At first blush it may seem that the individual providers are to blame. A doctor makes an incorrect diagnosis. A pharmacist does not catch an adverse drug interaction. A nurse administers medication to the wrong patient. Although patients tend to see medical mistakes as isolated incidences pertaining to their doctor, hospitals and medical providers understand that most of the challenges are systemic. As cathartic as it may feel to find fault with someone, focusing on an individual impedes effective problem solving and leaves in place all of the organizational structures and processes underlying the mistake making it more likely that similar mistakes will happen again.

A better approach than individual blame, therefore, is to look at what we call contribution. That is, what are all of the decisions, actions and processes that happened or didn’t happen that played a part in the mistake? The shift in approach is not just semantic. When we focus on blame, people are less likely to fully disclose their part in what happened because they are afraid of the consequences. The goal is to find fault and then blame those who are wrong. When we look for contribution, we search for the root causes of a mistake and it is a group endeavor. The goal is to understand what happened – at the individual level, process level and organizational structure level. 

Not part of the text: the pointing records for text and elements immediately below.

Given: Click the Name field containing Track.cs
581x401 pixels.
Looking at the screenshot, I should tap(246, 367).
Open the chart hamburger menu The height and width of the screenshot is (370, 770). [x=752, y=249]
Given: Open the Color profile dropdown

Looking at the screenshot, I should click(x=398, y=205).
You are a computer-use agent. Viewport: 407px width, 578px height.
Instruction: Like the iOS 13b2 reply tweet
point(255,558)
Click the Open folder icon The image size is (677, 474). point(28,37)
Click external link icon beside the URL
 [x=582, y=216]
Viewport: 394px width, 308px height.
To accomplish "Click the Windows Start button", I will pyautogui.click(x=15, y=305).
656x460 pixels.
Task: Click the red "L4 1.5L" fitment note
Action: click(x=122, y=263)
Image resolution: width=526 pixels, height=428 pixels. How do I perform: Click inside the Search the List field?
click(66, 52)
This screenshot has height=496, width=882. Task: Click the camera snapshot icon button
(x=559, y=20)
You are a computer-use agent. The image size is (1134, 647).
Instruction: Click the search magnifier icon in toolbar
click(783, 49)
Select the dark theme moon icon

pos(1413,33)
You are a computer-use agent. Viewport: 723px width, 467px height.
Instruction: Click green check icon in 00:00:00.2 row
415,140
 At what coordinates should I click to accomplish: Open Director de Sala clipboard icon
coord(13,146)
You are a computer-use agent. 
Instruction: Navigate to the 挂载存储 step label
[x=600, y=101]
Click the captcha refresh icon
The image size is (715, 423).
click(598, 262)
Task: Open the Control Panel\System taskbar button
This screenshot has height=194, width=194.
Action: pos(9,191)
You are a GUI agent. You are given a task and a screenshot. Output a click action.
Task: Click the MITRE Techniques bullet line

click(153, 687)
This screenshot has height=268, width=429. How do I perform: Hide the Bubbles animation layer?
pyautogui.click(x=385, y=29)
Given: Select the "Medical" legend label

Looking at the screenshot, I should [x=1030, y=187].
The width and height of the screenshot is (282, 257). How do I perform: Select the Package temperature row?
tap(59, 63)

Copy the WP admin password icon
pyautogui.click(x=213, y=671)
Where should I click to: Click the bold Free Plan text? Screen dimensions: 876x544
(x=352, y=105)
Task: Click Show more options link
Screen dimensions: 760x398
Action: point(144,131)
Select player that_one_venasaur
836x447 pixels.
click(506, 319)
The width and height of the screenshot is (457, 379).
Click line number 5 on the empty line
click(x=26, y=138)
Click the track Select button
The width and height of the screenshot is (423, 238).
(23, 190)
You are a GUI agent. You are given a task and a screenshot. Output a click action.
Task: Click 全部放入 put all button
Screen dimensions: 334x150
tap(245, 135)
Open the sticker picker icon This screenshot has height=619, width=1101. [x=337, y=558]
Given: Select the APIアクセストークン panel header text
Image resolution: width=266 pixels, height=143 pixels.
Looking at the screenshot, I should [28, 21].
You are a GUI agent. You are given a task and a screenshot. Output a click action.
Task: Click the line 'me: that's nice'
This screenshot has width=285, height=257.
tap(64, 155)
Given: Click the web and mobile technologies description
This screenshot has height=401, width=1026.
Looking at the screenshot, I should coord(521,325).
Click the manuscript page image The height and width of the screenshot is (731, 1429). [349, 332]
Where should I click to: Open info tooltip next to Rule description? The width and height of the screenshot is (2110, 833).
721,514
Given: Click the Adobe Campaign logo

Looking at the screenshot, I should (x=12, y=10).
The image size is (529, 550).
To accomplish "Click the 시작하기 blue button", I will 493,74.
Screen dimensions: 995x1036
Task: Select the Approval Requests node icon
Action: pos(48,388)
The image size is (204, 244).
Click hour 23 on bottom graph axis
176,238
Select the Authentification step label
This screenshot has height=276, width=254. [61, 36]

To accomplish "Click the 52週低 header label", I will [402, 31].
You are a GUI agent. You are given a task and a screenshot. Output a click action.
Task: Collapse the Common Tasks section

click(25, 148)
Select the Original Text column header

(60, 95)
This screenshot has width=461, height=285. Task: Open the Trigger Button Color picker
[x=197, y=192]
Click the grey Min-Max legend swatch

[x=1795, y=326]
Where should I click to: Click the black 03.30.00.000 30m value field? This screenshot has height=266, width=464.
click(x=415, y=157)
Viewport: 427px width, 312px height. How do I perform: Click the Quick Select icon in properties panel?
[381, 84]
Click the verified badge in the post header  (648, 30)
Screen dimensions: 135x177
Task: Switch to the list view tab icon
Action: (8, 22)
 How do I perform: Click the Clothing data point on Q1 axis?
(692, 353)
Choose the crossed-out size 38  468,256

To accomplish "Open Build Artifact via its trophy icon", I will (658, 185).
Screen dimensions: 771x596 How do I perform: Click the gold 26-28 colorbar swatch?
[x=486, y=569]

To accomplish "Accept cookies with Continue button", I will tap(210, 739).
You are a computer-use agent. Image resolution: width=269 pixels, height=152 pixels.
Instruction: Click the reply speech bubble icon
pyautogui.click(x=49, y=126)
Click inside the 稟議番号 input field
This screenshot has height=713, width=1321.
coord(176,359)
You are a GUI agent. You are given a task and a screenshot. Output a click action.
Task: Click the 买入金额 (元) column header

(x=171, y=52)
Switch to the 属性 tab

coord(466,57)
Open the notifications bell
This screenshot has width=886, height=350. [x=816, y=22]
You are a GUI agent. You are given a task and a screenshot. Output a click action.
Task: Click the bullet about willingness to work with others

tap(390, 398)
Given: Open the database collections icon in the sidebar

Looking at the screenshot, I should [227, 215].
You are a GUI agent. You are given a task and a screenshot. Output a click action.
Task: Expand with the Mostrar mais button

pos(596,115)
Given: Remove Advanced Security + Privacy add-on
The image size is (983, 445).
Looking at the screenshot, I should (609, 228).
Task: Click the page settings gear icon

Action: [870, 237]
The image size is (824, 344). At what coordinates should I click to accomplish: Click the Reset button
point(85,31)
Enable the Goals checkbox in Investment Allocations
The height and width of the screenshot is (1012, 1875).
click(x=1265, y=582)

A contribution-based approach, therefore, uncovers the widest range of drivers which in turn leads to stronger problem solving and more buy in among staff for solutions. The approach also sets up future inquiries for success because people learn to trust that they won’t be targeted and left holding the bag.

One of the challenges we face reducing medical error cited by the Globe article is that we really don’t understand where we are. Reporting standards have changed. Data are heavily concentrated in narrow areas of care such as acute care. And many raise questions about under-reporting – both among patients and their providers. This is a complex problem with many moving parts and its solution is not easily boiled down to some template. But we’ll never get a handle on it until we fully understand the organizational, individual, cultural, and cognitive contributions – and that requires a community effort focused on understanding contribution.